The government took to Parliament a vote on whether there should be a tunnel between Malta and Gozo. It’s a strange question to ask Parliament. Parliament makes laws or approves the allocation of public land to some specific use or determines the high-level structural plans on which Malta’s infrastructure is designed.
But yesterday’s resolution was an opinion poll. Do MPs think there should be a tunnel between Malta and Gozo?
All except the PD MPs said they did.
But how is this useful?
Since Parliament did not adopt some ‘Gozo Tunnel Act’ that bypasses all other legislation, the process required for a development of this size still needs to happen. Technically it’s eminently possible that a permit to dig the tunnel is refused. That process is designed to exclude political intervention. Of course, there are millions of miles between the intent of the law and what happens in real life.
We know political interference is rife.
So why did the government feel it needed this resolution before the planning authority and the other relevant regulators get to consider the case?
Because the government is worried that a rational approval process is likely to yield a negative result: rationally, the tunnel should not happen. The science, the measurement of environmental impact, the analysis of costs against benefits, the comparison with other options are likely to tell us that the tunnel is a bad idea.
These impact assessments are required in our laws and in the international commitments we are party to because painful and expensive as they may be they are far less painful and far less expensive than realising a white elephant has been built (or in this case dug out) when it is too late to do anything about it.
In the meantime, there is one set of studies that has already been completed and that we’ll never read: that the people involved in the project will make far more money if the tunnel is commissioned than if it isn’t.
The people with those interests cannot afford due process to scupper their plans.
Whatever the science says, the tunnel must happen — and the inevitability of its happening has now been declared by both sides of the House. There is no scenario — no election result, no change of Minister or of government or of the party in government — where the political forces in this country will not want the tunnel to happen.
With that in mind the little people working at the environment authority and at the planning authority and at the transport authority and in all those agencies so utterly misnomered given that they are endowed with most things but definitely no authority, know that any resistance is frankly futile.
This is going to happen.
It’s not about what I think about it, or a large minority of concerned people think about it, or even what a majority might develop in opposition to it. It is about the interests that need this to happen.
We’ve always known those interests over-rule anyone and anything. The willingness of our political class to serve those commercial interests has rarely been more explicit than with this Parliamentary vote.
I remind you again: it was not necessary at all. There is nothing in the process required by law that necessitated this vote. This vote makes the tunnel as real or ephemeral today as it was before it was taken.
This was a mere political declaration intended to morally over-rule due process, proper governance and the application of the law that should be equal to all of us but is wiped away when higher interests come into play.
Parliament should be the highest democratic institution of the State. But that also means that it is endowed with moral and legal power that require it to exercise restraint and to act in the public interest.

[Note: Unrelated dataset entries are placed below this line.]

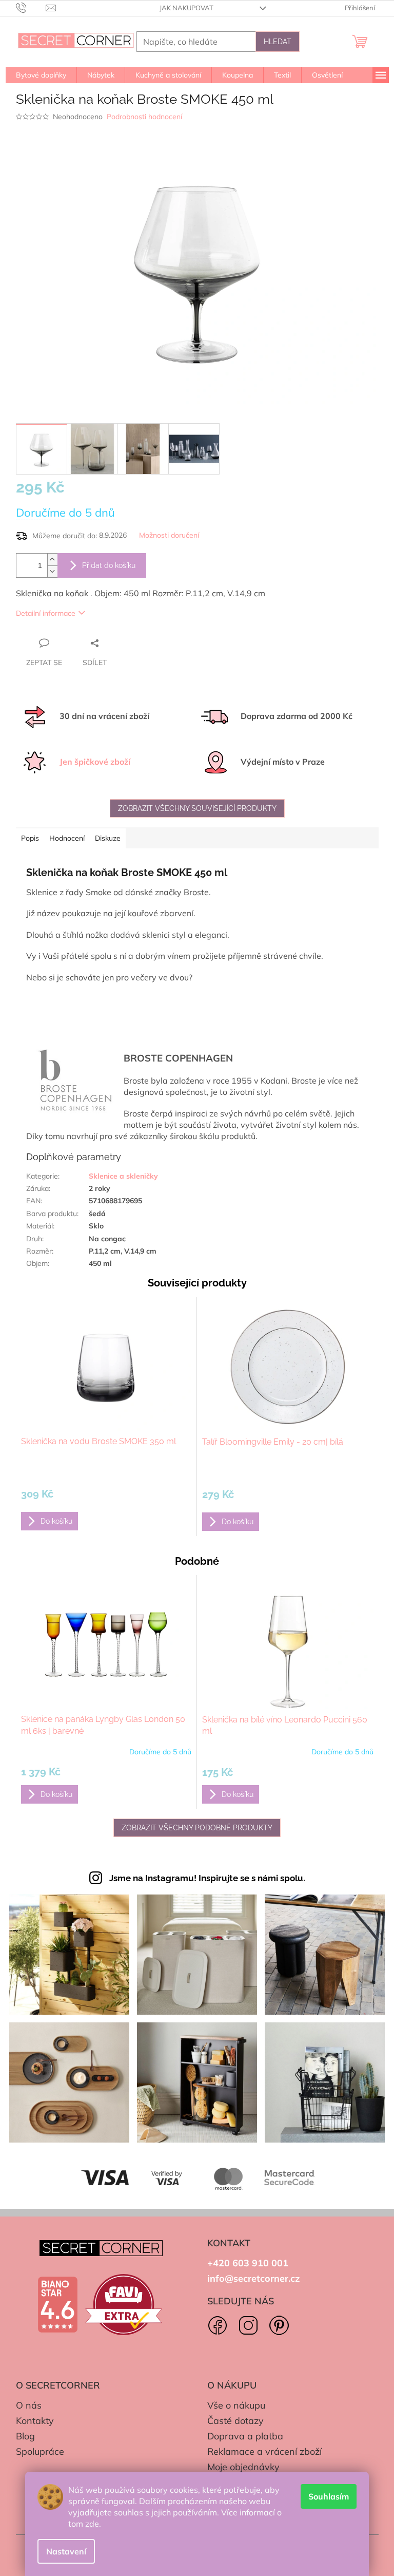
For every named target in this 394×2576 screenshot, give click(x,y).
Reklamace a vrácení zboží (264, 2451)
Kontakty (35, 2421)
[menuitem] (41, 75)
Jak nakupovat (186, 8)
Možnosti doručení (169, 535)
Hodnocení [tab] (67, 838)
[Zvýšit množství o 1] (52, 559)
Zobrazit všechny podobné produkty (197, 1828)
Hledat (277, 41)
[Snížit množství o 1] (52, 571)
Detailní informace (45, 613)
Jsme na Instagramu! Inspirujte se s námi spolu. (207, 1878)
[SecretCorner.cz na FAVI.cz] (123, 2304)
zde (92, 2523)
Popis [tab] (30, 838)
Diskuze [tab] (108, 838)
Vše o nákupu (236, 2405)
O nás (29, 2405)
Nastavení (66, 2551)
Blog (25, 2436)
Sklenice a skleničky (123, 1176)
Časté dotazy (235, 2421)
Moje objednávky (243, 2467)
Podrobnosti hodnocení (144, 116)
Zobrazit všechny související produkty (197, 808)
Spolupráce (40, 2451)
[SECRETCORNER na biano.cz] (57, 2305)
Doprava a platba (245, 2436)
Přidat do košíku (108, 565)
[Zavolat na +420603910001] (31, 7)
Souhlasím (328, 2496)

The PN Opposition has allowed itself to collaborate in this act of legislative bullying. Privately some of them say it’s not like they had any choice. The tunnel will happen anyway, many of their supporters would like to see it done, and looking like they’re against it will make them look bad.
Except of course that voting against yesterday’s resolution would not have amounted to blocking the tunnel.
It would have amounted to objecting to the callous way the due process is being undermined, to the fact that the government is demanding a decision before the studies are conducted and published forcing an uninformed decision on a clueless but intimidated Parliament.
Saying no to this was a public duty of the Opposition, that only two of its members — the PD members — lived up to.
I suppose perhaps it’s because the Farrugias of the PD feel they have nothing to lose and can afford to speak their minds.
But when the main Opposition party feels it’s not free to speak its mind “let’s face it,” in the words of the great Martina Farrugia speaking last Tuesday in Valletta, “what we have is a tyranny”.